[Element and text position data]
^^^^

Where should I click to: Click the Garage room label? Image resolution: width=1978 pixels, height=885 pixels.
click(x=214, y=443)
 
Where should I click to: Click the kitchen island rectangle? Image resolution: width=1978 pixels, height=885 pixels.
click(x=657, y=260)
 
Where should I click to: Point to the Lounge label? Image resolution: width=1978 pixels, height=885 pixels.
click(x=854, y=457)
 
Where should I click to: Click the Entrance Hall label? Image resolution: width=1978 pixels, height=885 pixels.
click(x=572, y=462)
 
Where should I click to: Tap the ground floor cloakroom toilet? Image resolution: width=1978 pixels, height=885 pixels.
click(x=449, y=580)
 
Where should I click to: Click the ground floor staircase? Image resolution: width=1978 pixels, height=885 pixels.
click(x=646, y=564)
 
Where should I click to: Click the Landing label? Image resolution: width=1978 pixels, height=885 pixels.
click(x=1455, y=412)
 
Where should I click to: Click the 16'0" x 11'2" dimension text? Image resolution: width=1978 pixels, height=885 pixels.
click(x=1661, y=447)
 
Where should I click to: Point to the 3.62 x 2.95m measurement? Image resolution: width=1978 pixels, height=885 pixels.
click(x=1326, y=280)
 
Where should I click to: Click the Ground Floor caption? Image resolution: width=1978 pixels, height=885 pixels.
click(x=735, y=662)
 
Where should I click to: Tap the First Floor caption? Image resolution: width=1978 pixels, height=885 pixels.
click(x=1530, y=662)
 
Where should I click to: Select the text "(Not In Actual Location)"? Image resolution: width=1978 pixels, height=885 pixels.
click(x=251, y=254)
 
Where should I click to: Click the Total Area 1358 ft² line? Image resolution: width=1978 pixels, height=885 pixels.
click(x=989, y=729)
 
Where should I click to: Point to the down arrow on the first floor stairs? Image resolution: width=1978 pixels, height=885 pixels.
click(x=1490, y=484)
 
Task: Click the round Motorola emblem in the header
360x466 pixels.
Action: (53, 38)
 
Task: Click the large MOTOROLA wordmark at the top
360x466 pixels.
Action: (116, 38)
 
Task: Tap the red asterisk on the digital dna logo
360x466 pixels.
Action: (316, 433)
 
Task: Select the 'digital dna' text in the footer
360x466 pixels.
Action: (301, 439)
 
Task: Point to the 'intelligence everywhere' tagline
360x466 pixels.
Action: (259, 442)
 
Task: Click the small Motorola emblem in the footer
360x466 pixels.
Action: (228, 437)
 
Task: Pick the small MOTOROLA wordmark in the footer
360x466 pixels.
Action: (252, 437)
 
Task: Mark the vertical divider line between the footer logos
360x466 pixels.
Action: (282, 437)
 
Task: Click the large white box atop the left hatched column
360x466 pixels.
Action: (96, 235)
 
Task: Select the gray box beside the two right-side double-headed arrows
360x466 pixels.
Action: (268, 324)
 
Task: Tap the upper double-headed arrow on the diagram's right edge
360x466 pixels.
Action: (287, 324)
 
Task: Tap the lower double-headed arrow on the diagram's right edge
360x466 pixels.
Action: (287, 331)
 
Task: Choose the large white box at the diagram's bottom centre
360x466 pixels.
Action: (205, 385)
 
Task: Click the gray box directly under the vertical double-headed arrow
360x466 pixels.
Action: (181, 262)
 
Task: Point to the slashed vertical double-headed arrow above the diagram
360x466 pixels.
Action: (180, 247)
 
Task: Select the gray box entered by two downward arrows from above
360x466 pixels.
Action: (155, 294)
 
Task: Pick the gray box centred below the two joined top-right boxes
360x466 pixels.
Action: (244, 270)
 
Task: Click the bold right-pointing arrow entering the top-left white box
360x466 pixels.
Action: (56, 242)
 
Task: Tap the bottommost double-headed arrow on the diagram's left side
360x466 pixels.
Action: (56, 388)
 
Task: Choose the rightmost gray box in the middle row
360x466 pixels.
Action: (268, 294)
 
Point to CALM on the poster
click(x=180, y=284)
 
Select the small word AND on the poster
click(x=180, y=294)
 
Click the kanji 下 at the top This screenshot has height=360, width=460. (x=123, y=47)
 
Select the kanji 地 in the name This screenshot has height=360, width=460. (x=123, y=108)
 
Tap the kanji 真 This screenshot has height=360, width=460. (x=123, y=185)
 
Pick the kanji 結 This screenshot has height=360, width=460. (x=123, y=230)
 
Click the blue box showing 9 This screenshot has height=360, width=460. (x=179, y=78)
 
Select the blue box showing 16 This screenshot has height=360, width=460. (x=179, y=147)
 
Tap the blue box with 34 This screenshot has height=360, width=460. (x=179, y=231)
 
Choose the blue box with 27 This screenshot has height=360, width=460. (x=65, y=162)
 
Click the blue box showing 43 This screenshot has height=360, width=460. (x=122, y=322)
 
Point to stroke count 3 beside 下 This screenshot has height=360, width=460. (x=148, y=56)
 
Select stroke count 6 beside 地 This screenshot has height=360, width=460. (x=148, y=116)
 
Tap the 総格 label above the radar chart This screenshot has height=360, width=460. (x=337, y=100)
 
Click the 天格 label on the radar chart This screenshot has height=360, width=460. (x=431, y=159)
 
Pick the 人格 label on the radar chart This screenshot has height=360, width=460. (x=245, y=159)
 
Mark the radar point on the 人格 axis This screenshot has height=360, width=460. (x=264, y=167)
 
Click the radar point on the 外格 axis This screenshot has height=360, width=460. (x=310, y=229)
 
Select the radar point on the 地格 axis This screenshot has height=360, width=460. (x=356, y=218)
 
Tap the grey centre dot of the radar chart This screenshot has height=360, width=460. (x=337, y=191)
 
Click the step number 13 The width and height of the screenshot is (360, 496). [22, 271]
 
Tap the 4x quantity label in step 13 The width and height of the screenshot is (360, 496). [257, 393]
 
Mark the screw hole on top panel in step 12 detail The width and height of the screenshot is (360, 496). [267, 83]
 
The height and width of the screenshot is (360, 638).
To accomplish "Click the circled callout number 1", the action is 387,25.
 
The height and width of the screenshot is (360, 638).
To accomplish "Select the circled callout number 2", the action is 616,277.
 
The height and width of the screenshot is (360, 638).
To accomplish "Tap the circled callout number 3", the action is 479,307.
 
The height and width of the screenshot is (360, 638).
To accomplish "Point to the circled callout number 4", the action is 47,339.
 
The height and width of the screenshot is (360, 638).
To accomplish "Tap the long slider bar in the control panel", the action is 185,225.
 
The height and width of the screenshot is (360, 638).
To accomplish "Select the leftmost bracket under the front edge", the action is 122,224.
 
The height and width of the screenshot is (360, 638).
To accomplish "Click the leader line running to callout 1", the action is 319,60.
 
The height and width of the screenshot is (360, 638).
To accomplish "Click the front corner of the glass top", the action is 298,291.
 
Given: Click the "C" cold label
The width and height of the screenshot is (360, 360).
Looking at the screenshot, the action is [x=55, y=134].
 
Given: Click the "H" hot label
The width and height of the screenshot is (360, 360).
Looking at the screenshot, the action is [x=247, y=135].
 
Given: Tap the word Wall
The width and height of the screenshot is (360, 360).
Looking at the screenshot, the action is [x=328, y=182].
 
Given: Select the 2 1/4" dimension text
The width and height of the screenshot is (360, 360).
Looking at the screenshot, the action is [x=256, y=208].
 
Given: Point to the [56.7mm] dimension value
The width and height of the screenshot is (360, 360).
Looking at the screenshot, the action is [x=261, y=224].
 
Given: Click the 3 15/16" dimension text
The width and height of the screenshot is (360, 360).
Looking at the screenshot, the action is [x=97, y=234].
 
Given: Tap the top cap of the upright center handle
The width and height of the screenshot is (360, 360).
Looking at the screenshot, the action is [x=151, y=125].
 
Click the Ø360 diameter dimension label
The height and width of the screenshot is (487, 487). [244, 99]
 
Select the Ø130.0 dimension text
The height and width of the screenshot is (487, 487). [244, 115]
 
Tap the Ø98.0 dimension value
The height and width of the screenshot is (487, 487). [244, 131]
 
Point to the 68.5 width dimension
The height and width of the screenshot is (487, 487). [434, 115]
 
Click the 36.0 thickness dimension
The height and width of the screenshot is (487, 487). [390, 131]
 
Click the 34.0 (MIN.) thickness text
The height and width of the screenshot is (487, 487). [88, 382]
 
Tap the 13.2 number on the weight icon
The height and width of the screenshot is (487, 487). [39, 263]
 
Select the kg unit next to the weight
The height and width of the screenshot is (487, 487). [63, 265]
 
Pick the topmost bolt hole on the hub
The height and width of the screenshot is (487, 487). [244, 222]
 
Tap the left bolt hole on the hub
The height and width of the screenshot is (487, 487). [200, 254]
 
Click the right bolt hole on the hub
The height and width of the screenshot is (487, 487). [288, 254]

^^^^

— SET PROBLEM —
Convert the material from the line with "Where should I click to: Click the ground floor staircase?" up to and including the line with "click(x=735, y=662)" into a JSON list of strings, with one string per line and blank lines omitted.

— EXERCISE ANSWER —
[
  "Where should I click to: Click the ground floor staircase? Image resolution: width=1978 pixels, height=885 pixels.",
  "click(x=646, y=564)",
  "Where should I click to: Click the Landing label? Image resolution: width=1978 pixels, height=885 pixels.",
  "click(x=1455, y=412)",
  "Where should I click to: Click the 16'0\" x 11'2\" dimension text? Image resolution: width=1978 pixels, height=885 pixels.",
  "click(x=1661, y=447)",
  "Where should I click to: Point to the 3.62 x 2.95m measurement? Image resolution: width=1978 pixels, height=885 pixels.",
  "click(x=1326, y=280)",
  "Where should I click to: Click the Ground Floor caption? Image resolution: width=1978 pixels, height=885 pixels.",
  "click(x=735, y=662)"
]